MARTHA
ARGERICH & FRIENDS
LIVE
FROM LUGANO 2014
Warner
Classics 0825646134601 (3 CDs)
*****
The one defining feature of the Lugano
Festival's Martha Argerich Project besides the legendary Argentine pianist's
infectious musicianship is the sheer wealth of programming diversity on
display, combining the familiar with the arcane. Her appearance in Mozart's
popular Piano Concerto No.20 with the
Orchestra della Svizzera Italiana conducted by Jacek Kaspszyk finds her in
typically fiery form, revelling in the music's stürm und drang (storm and stress).
There are two piano quintets offered, a
sassy arrangement of Milhaud's jazz ballet La
Creation du Monde (Creation of the
Earth) and Borodin's lovely but rarely-heard Piano Quintet.
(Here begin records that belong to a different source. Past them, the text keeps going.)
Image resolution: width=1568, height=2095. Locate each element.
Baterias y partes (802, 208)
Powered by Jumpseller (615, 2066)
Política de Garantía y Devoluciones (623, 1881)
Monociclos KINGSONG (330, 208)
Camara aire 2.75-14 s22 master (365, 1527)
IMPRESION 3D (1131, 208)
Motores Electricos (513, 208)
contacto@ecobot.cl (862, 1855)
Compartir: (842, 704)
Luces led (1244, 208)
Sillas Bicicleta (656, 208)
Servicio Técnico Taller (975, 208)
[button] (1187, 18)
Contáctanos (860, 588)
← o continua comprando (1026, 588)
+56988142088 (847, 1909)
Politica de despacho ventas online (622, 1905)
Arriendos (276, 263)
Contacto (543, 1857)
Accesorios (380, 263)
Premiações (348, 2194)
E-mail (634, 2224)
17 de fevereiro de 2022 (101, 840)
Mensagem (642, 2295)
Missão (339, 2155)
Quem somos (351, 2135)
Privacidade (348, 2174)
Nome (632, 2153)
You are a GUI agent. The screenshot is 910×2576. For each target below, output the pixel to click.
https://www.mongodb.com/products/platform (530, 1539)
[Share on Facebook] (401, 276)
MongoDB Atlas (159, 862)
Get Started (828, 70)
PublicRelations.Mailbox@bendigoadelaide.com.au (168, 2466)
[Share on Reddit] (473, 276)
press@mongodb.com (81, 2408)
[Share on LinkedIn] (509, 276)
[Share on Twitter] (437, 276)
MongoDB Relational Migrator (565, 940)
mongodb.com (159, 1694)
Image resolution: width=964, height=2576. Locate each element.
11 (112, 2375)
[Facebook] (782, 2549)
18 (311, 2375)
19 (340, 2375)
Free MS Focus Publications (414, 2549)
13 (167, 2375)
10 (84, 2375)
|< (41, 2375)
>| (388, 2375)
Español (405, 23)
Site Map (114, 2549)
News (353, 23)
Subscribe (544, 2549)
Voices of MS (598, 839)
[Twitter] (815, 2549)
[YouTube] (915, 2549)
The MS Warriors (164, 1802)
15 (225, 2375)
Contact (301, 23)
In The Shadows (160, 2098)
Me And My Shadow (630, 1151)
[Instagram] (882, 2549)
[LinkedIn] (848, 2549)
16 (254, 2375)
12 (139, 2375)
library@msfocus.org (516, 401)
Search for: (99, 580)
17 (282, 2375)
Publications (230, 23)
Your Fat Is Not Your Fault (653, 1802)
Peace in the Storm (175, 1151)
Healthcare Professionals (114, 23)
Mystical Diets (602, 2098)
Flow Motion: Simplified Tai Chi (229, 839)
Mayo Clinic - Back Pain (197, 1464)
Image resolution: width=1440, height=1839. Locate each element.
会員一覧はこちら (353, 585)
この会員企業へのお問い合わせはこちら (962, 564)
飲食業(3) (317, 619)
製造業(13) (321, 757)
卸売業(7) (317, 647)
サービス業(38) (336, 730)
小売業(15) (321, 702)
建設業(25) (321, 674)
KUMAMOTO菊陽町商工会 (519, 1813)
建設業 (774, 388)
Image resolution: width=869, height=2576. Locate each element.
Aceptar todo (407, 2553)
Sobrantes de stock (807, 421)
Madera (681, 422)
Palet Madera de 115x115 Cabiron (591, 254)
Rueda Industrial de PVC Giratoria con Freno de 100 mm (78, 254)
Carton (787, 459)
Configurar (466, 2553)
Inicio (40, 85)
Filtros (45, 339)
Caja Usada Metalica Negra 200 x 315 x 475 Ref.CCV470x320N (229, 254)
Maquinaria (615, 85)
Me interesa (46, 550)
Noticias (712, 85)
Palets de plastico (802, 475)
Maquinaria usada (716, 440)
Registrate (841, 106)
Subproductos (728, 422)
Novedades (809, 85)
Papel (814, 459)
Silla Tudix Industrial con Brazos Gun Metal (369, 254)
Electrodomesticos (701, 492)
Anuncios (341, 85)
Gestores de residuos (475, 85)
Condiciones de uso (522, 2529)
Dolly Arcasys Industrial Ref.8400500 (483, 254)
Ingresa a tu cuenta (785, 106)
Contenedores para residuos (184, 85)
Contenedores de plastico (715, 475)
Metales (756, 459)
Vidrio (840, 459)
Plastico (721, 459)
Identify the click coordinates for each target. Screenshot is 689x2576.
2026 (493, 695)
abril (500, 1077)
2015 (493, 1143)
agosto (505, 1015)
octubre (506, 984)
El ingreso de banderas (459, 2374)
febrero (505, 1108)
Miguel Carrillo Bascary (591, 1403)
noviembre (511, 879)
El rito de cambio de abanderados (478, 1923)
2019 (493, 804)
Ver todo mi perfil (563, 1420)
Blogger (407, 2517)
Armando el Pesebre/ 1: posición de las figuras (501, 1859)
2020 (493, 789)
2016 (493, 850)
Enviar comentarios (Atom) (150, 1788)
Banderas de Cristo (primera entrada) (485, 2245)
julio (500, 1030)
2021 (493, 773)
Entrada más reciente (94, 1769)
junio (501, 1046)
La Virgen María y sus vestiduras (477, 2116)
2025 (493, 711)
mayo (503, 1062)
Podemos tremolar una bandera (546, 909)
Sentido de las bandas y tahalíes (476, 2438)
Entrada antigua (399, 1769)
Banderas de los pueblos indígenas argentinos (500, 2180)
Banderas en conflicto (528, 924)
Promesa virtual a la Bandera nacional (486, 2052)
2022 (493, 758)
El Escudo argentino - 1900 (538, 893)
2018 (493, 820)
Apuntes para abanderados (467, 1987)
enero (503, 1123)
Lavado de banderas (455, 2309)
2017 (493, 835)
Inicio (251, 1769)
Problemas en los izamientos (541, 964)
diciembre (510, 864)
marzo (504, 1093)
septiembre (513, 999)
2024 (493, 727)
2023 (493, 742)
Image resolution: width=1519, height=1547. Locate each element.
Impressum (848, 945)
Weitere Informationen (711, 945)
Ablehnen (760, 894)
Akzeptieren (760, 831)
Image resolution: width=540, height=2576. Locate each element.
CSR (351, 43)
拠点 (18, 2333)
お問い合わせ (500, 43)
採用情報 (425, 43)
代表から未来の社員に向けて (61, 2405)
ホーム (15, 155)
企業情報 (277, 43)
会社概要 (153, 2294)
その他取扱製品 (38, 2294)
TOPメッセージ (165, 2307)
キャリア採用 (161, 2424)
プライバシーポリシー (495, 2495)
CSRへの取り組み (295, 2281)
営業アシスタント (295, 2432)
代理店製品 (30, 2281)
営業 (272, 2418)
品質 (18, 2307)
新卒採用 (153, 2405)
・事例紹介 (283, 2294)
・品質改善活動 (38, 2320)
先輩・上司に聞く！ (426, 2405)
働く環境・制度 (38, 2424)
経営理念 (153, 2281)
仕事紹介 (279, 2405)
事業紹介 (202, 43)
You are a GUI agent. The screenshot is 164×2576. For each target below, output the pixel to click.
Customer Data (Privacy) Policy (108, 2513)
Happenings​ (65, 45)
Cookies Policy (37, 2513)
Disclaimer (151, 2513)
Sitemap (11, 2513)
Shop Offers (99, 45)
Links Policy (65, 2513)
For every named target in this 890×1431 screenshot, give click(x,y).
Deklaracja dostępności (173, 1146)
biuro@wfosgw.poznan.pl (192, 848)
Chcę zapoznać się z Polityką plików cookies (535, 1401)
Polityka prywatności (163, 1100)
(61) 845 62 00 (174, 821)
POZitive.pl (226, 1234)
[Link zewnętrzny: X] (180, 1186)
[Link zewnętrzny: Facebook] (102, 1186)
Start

An absolute rarity is Busoni's transcription of
Mendelssohn's Mozart-influenced First
Symphony for two pianos and eight hands shared by Akane Sakai, Lilya
Zilberstein, Anton & Daniel Gerzenberg, who rip into the work with real relish.
Cello fanciers will enjoy the sonatas by
Frank Bridge and Francis Poulenc, performed by Gautier Capucon with pianists
Gabriela Montero and Francesco Piemontesi respectively. Argerich's favourite
chamber music partners, the veterans Mischa Maisky and Gidon Kremer also make
cameos in Beethoven's Bei Männern
Variations from Mozart's The Magic
Flute and Polish-Russian composer Miecyslaw Weinberg's Violin Sonata No.5. These sparkling live performances capture the
true collegial spirit of chamber music, and this budget-priced box-set should
be snapped up without delay.
ÉTUDE
CLARE
HAMMOND, Piano
BIS
2004 / ****1/2
This album may have alternatively been
named “Future of the Étude”, as it follows the piano study from its humbler
origins as mere finger exercises well into the 21st century. It was
Chopin and Liszt in the early to mid-19th century who transformed
the étude into an aesthetically pleasing art form. The Russian Sergei Lyapunov
was clearly inspired by Liszt to write his own 12 Transcendental Études
(1900), of which three – Terek, Nuit d'ete and Tempete -
have been chosen for their variety of expressive devices. Here the prodigious
pianism of Liszt is united with the Russian nationalism of Balakirev and
Borodin.
The 12 Studies Op.33 (1916) of
Pole Karol Szymanowski are barely one minute long each, but filled with light
and colour which take on the hues of Debussy's impressionism. The Korean Unsuk
Chin was a student of the Hungarian György Ligeti and her Six Études
(1995-2003) pay tribute to his own Etudes,
wondrous essays of rhythmic and textural complexity which are modernistic,
dissonant yet totally engaging. Finally, the Ukrainian Nikolai Kapustin's 5 Études in Different Intervals Op.68 (1992) employ the blues, jazz harmonies
and syncopations in service of entertaining finger-twisters. The young British
pianist Clare Hammond's readings of divergent styles are a revelation, and make
a welcome entry into an over-populated world of recorded pianophilia.